(Work item): Return the stretch from the line with "[재테크]가난한 사람은 소득원이 하나다! (469, 1302)" through the line with "More information (57, 2455)" in the data below, character for character, skipping all pictures.

(Listed entries):

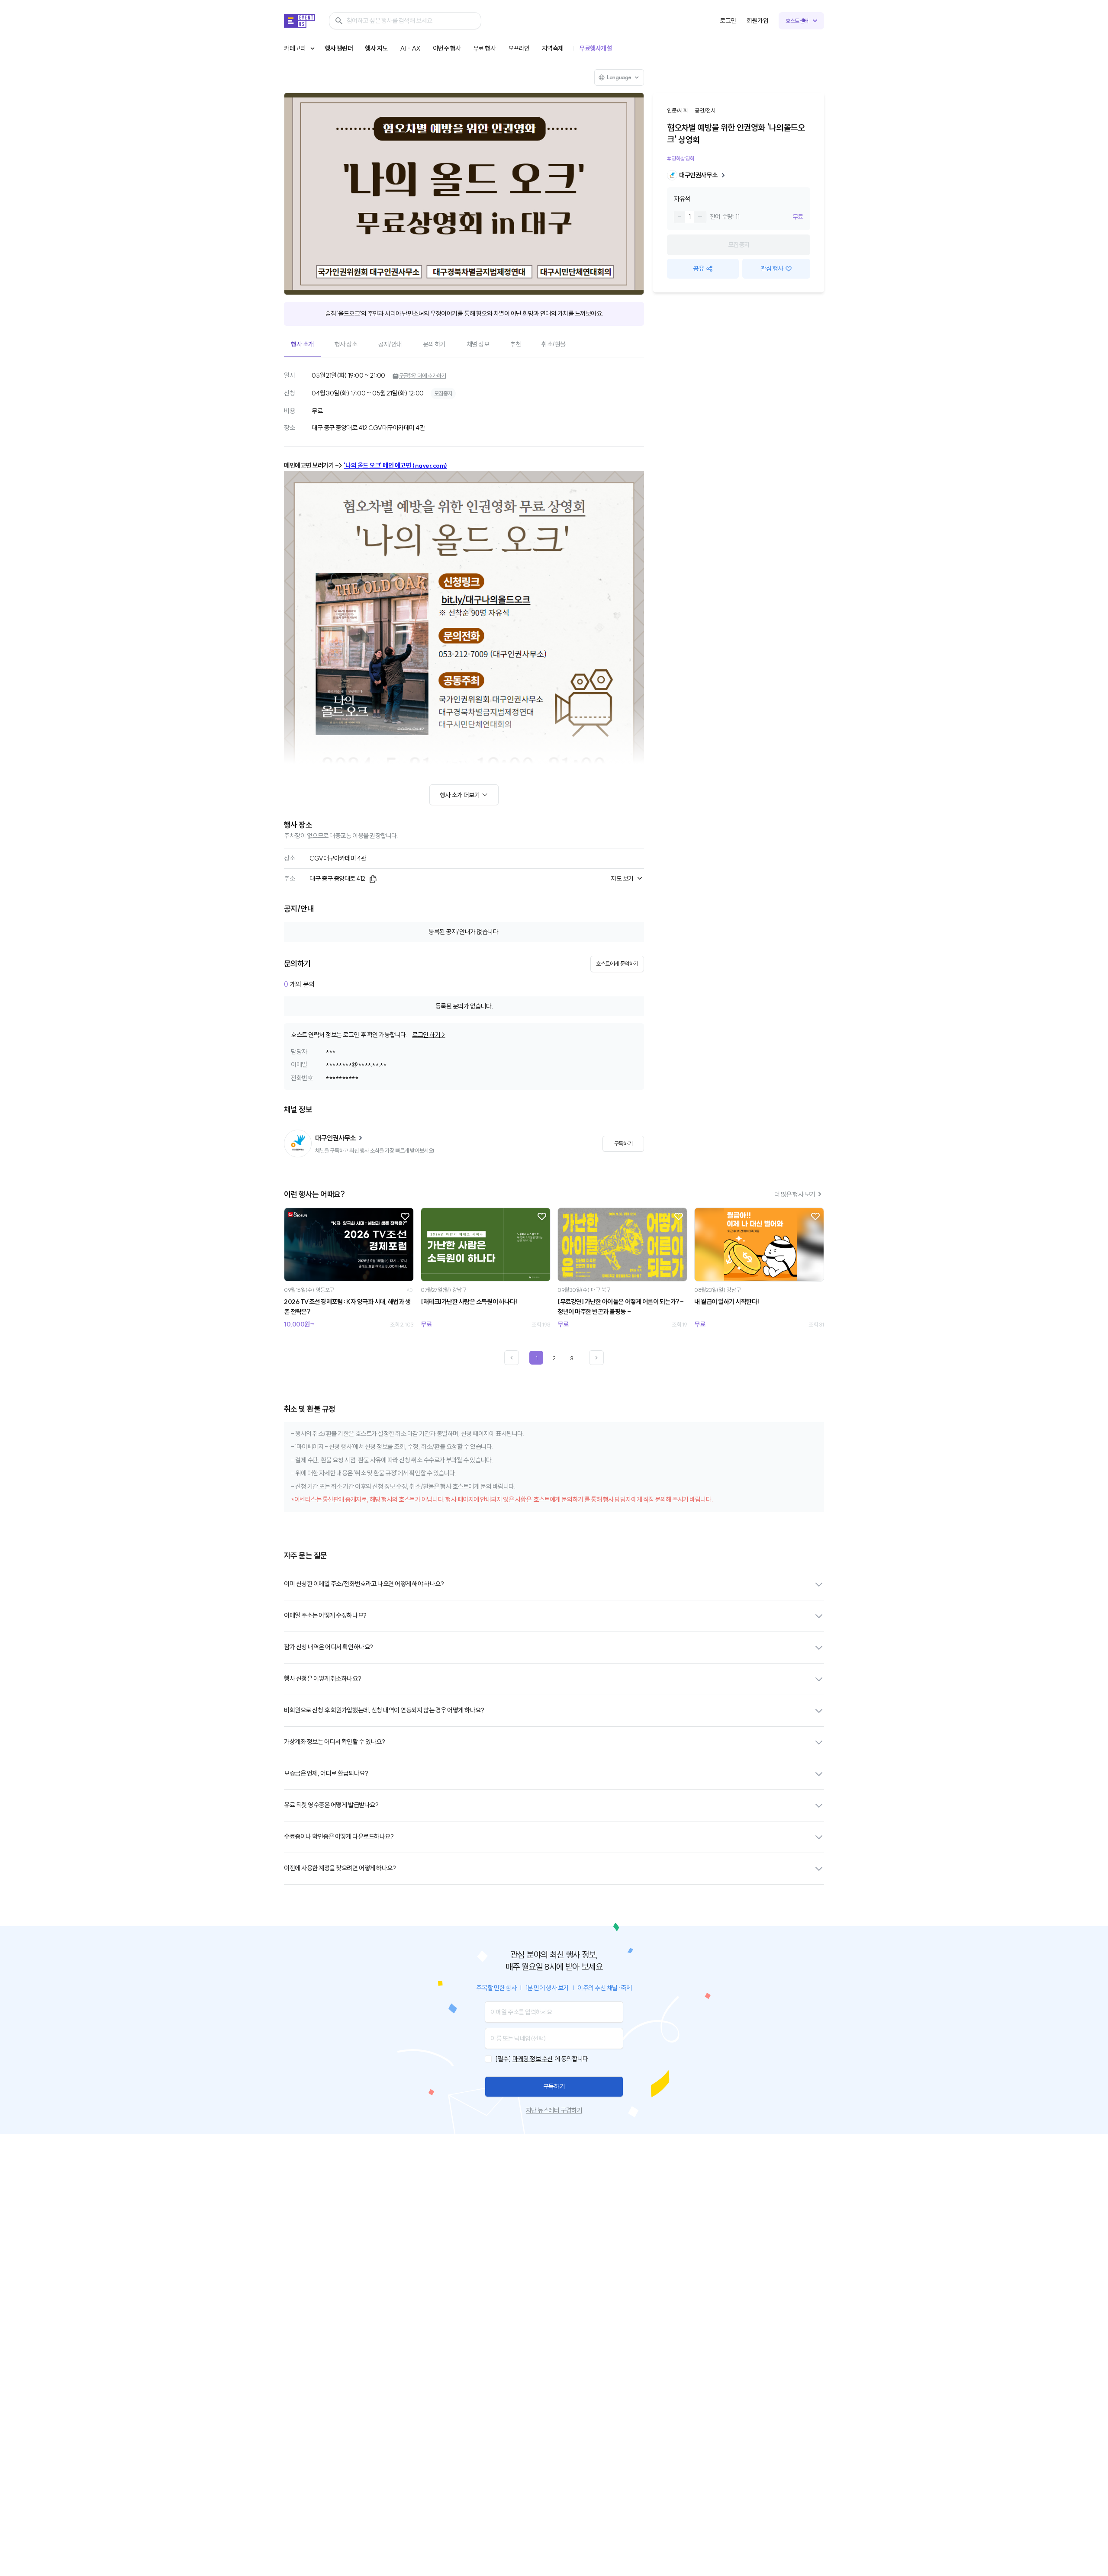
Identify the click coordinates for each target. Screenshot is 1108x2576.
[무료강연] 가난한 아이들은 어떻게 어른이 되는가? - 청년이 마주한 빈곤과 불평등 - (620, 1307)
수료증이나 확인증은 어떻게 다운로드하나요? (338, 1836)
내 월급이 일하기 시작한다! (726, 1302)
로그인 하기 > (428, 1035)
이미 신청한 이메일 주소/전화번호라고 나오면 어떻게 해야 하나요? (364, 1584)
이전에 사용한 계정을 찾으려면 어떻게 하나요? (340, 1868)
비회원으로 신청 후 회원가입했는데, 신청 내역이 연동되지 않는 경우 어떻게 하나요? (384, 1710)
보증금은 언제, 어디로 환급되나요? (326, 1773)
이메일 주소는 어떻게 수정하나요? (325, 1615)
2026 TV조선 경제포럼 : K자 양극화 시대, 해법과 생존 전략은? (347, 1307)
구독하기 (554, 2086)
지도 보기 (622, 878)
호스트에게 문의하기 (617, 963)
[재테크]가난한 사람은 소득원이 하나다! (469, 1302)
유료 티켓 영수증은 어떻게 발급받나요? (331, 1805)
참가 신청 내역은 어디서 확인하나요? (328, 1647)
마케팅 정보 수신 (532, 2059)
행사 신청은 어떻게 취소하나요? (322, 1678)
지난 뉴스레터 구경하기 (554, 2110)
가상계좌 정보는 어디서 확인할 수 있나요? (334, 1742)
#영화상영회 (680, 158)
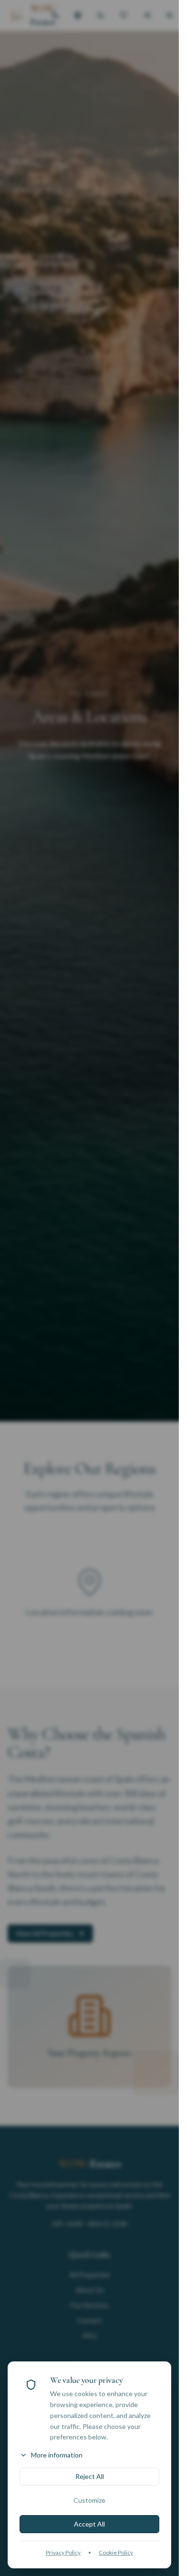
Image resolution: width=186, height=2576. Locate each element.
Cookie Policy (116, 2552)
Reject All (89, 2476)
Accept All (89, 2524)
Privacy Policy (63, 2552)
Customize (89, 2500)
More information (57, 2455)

--

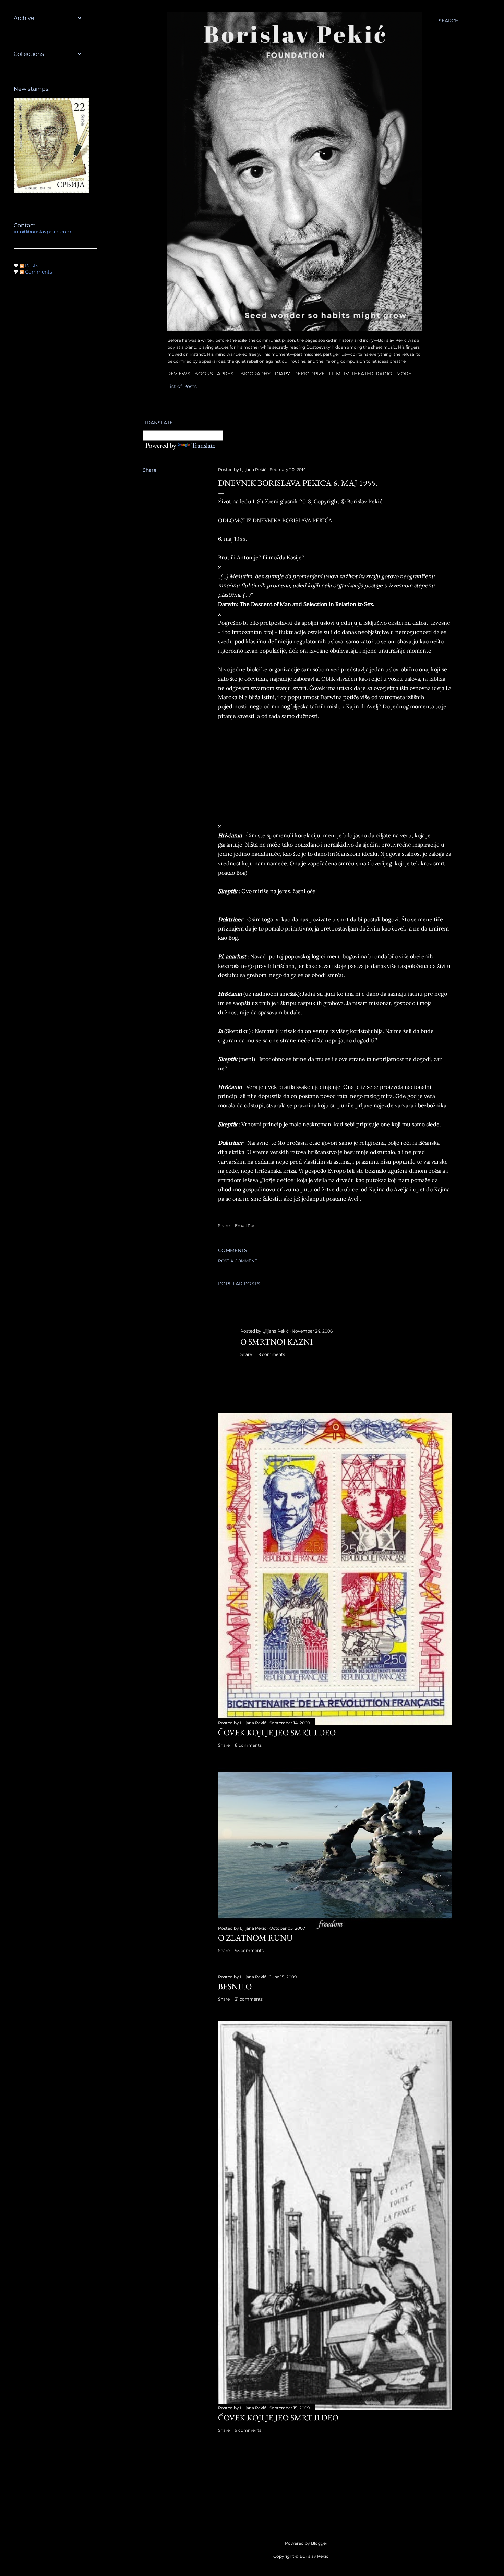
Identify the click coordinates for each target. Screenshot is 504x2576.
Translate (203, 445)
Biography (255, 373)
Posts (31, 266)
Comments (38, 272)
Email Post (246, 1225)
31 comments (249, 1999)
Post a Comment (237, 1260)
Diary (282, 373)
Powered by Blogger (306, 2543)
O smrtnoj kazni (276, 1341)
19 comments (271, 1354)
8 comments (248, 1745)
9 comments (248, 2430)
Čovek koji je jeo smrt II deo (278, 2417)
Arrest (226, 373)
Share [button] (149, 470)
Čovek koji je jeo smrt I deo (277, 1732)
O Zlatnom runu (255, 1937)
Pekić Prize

(Task result):
[재테크]가난한 사람은 소득원이 하나다! (469, 1302)
유료 티켓 영수증은 어떻게 발급받나요? (331, 1805)
참가 신청 내역은 어디서 확인하나요? (328, 1647)
마케팅 정보 수신 (532, 2059)
행사 신청은 어떻게 취소하나요? (322, 1678)
지난 뉴스레터 구경하기 (554, 2110)
가상계좌 정보는 어디서 확인할 수 있나요? (334, 1742)
#영화상영회 (680, 158)
Image resolution: width=186, height=2576. Locate each element.
Cookie Policy (116, 2552)
Reject All (89, 2476)
Accept All (89, 2524)
Privacy Policy (63, 2552)
Customize (89, 2500)
More information (57, 2455)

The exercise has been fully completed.